Data Protection policy 

Data Protection policy  

Purpose

The purpose of this policy is to set out the CVH commitment and procedures for protecting personal data. Trustees regard the lawful and correct treatment of personal information as very important to successful working, and to maintaining the confidence of those with whom we deal with. We recognise the risks to individuals of identity theft and financial loss if personal data is lost or stolen.

We are committed to a policy of protecting the rights and privacy of individuals. We need to collect and use certain types of Data in order to carry on our work of managing Campsall Village Hall (CVH). This personal information must be collected and handled securely.

Introduction to regulation

The Data Protection Act 1998 (DPA) and General Data Protection Regulations (GDPR) govern the use of information about people (personal data). Personal data can be held on computers, laptops and mobile devices, or in a manual file, and includes email, minutes of meetings, and photographs.

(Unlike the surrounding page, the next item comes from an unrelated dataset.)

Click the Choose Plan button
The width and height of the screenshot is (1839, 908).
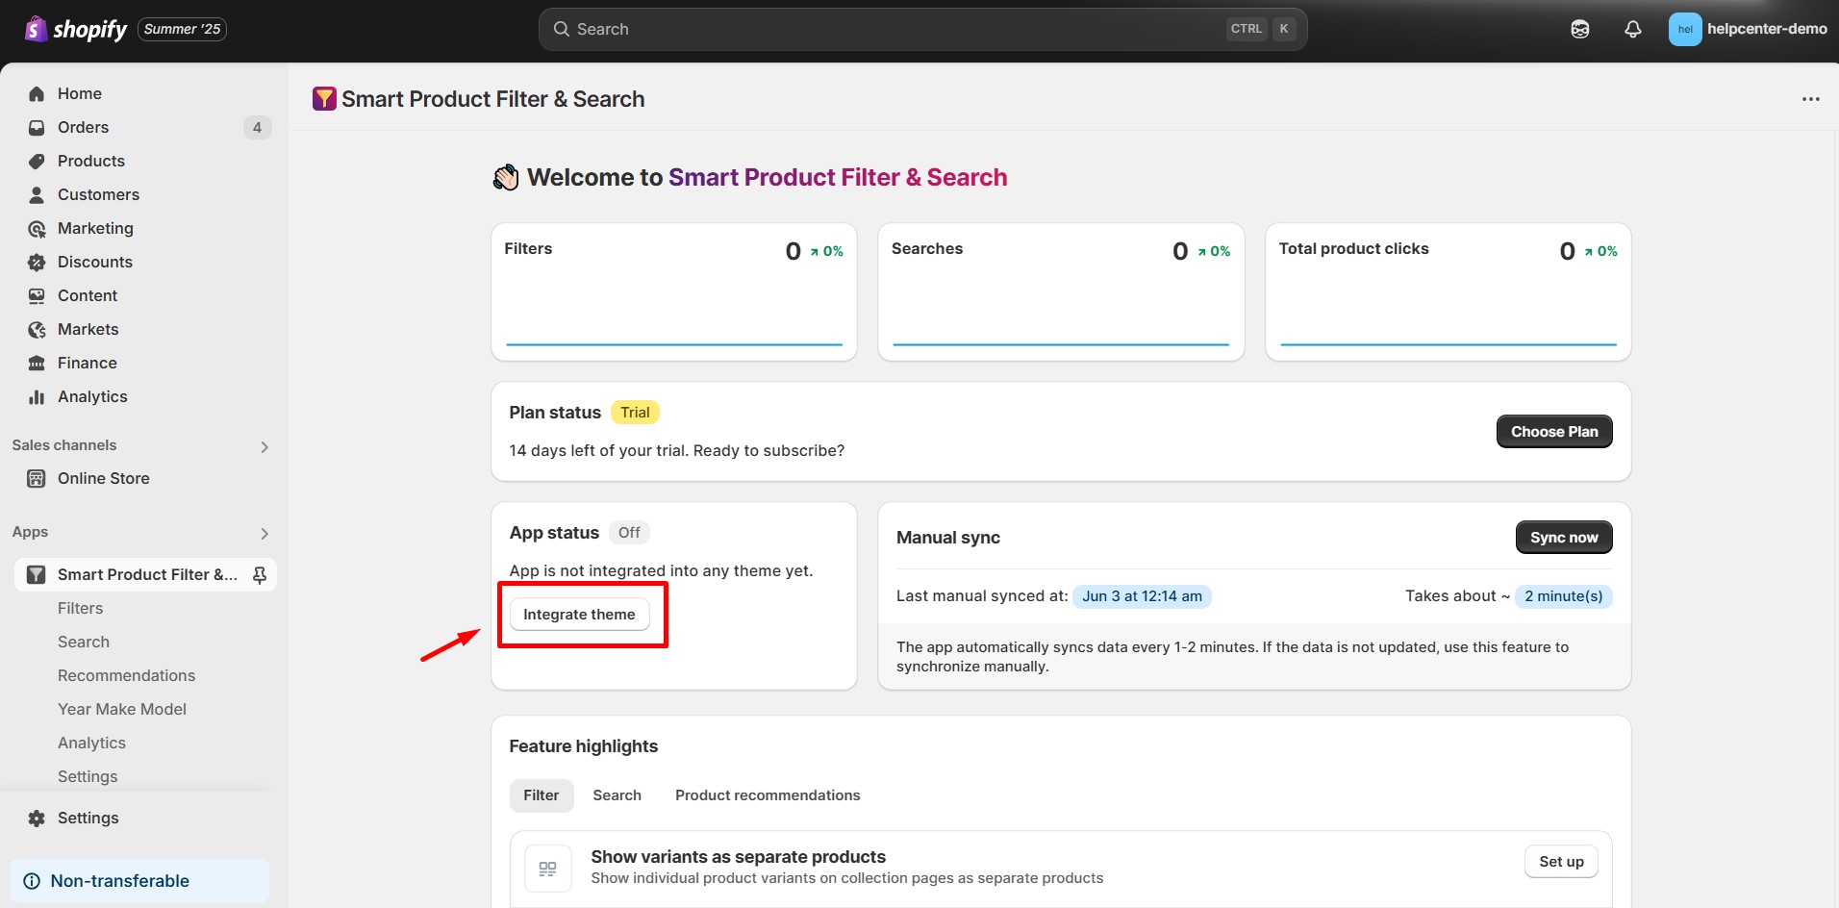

The following are definitions of the terms used:

Data Controller - the trustees who collectively decide what personal information CVH will hold and how it will be held or used.

Act means the Data Protection Act 1998 and General Data Protection Regulations - the legislation that requires responsible behaviour by those using personal information.

Data Subject – the individual whose personal information is being held or processed by Campsall Village Hall for example a hirer

‘Explicit’ consent – is a freely given, specific agreement by a Data Subject to the processing of personal information about her/him.

Explicit consent is needed for processing “sensitive data”, which includes:

(a) Racial or ethnic origin of the data subject

(b) Political opinions

(c) Religious beliefs or other beliefs of a similar nature

(d) Trade union membership

(e) Physical or mental health or condition

(f) Sexual orientation

(g) Criminal record

(h) Proceedings for any offence committed or alleged to have been committed.

Information Commissioner’s Office (ICO) - the ICO is responsible for implementing and overseeing the Data Protection Act 1998.

Processing – means collecting, amending, handling, storing or disclosing personal information.

Personal Information – information about living individuals that enables them to be identified – e.g. names, addresses, telephone numbers and email addresses. It does not apply to information about organisations, companies and agencies but applies to named persons, such as individuals who book the hall.

The Data Protection Act

This contains 8 principles for processing personal data with which we must comply. Personal data: -

1. Shall be processed fairly and lawfully and, in particular, shall not be processed unless specific conditions are met.

2. Shall be obtained only for one or more of the purposes specified in the Act and shall not be processed in any manner incompatible with that purpose or those purposes.

3. Shall be adequate, relevant and not excessive in relation to those purpose(s).

4. Shall be accurate and, where necessary, kept up to date.

5. Shall not be kept for longer than is necessary.

6. Shall be processed in accordance with the rights of data subjects under the Act.

7. Shall be kept secure by the Data Controller who takes appropriate technical and other measures to prevent unauthorised or unlawful processing or accidental loss or destruction of, or damage to, personal information.

8. Shall not be transferred to a country or territory outside the UK.European Economic Area unless that country or territory ensures an adequate level of protection for the rights and freedoms of data subjects in relation to the processing of personal information.

Applying the Data Protection Act within the charity

The charity will remain the data controller for the information held. The trustees and volunteers are personally responsible for processing and using personal information in accordance with the Data Protection Act and GDPR. Trustees, and volunteers who have access to personal information will therefore be expected to read and comply with this policy.

We will let people know why we are collecting their data, which is for the lawful purpose of managing the hall, its hiring, marketing, publicity for events, fundraising and finances.

It is our responsibility to ensure personal data is only used for this purpose unless specific consent is given or the personal data is already in the public domain. Access to personal information will be limited to Trustees and volunteers.

Where individuals need to be identified in public documents e.g., minutes and harm may result, initials rather than full names will normally be used.